■ **AIM OF THE TASK**
Return every one of the following entries word for word, with each line left unchanged.

■ **RECORDED DATA**
[start]

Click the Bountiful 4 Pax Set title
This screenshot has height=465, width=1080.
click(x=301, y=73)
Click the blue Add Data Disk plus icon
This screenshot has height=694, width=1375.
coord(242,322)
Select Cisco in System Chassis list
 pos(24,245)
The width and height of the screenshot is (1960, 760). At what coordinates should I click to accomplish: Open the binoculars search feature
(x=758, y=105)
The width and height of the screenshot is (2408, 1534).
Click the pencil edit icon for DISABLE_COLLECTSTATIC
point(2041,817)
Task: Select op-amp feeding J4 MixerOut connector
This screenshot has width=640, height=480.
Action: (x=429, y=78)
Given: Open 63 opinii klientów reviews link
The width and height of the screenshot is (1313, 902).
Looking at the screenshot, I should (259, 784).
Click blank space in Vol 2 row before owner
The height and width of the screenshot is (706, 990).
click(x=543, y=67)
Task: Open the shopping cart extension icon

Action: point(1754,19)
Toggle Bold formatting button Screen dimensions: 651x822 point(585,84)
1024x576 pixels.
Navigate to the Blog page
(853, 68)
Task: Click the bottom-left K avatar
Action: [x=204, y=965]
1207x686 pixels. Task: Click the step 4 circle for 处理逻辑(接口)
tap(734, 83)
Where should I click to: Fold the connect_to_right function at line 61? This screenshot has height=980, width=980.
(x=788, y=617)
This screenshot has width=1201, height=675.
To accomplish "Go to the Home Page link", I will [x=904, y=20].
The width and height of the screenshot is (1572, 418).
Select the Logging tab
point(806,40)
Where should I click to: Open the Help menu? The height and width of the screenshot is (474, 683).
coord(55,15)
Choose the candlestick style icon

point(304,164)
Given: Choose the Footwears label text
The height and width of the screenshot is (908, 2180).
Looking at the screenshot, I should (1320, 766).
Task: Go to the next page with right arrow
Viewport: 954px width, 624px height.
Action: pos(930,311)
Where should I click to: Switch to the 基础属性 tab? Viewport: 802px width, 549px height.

[end]

■ **WORKED ANSWER**
Click the Bountiful 4 Pax Set title
This screenshot has height=465, width=1080.
click(x=301, y=73)
Click the blue Add Data Disk plus icon
This screenshot has height=694, width=1375.
coord(242,322)
Select Cisco in System Chassis list
 pos(24,245)
The width and height of the screenshot is (1960, 760). At what coordinates should I click to accomplish: Open the binoculars search feature
(x=758, y=105)
The width and height of the screenshot is (2408, 1534).
Click the pencil edit icon for DISABLE_COLLECTSTATIC
point(2041,817)
Task: Select op-amp feeding J4 MixerOut connector
This screenshot has width=640, height=480.
Action: (x=429, y=78)
Given: Open 63 opinii klientów reviews link
The width and height of the screenshot is (1313, 902).
Looking at the screenshot, I should (259, 784).
Click blank space in Vol 2 row before owner
The height and width of the screenshot is (706, 990).
click(x=543, y=67)
Task: Open the shopping cart extension icon

Action: point(1754,19)
Toggle Bold formatting button Screen dimensions: 651x822 point(585,84)
1024x576 pixels.
Navigate to the Blog page
(853, 68)
Task: Click the bottom-left K avatar
Action: [x=204, y=965]
1207x686 pixels. Task: Click the step 4 circle for 处理逻辑(接口)
tap(734, 83)
Where should I click to: Fold the connect_to_right function at line 61? This screenshot has height=980, width=980.
(x=788, y=617)
This screenshot has width=1201, height=675.
To accomplish "Go to the Home Page link", I will [x=904, y=20].
The width and height of the screenshot is (1572, 418).
Select the Logging tab
point(806,40)
Where should I click to: Open the Help menu? The height and width of the screenshot is (474, 683).
coord(55,15)
Choose the candlestick style icon

point(304,164)
Given: Choose the Footwears label text
The height and width of the screenshot is (908, 2180).
Looking at the screenshot, I should (1320, 766).
Task: Go to the next page with right arrow
Viewport: 954px width, 624px height.
Action: pos(930,311)
Where should I click to: Switch to the 基础属性 tab? Viewport: 802px width, 549px height.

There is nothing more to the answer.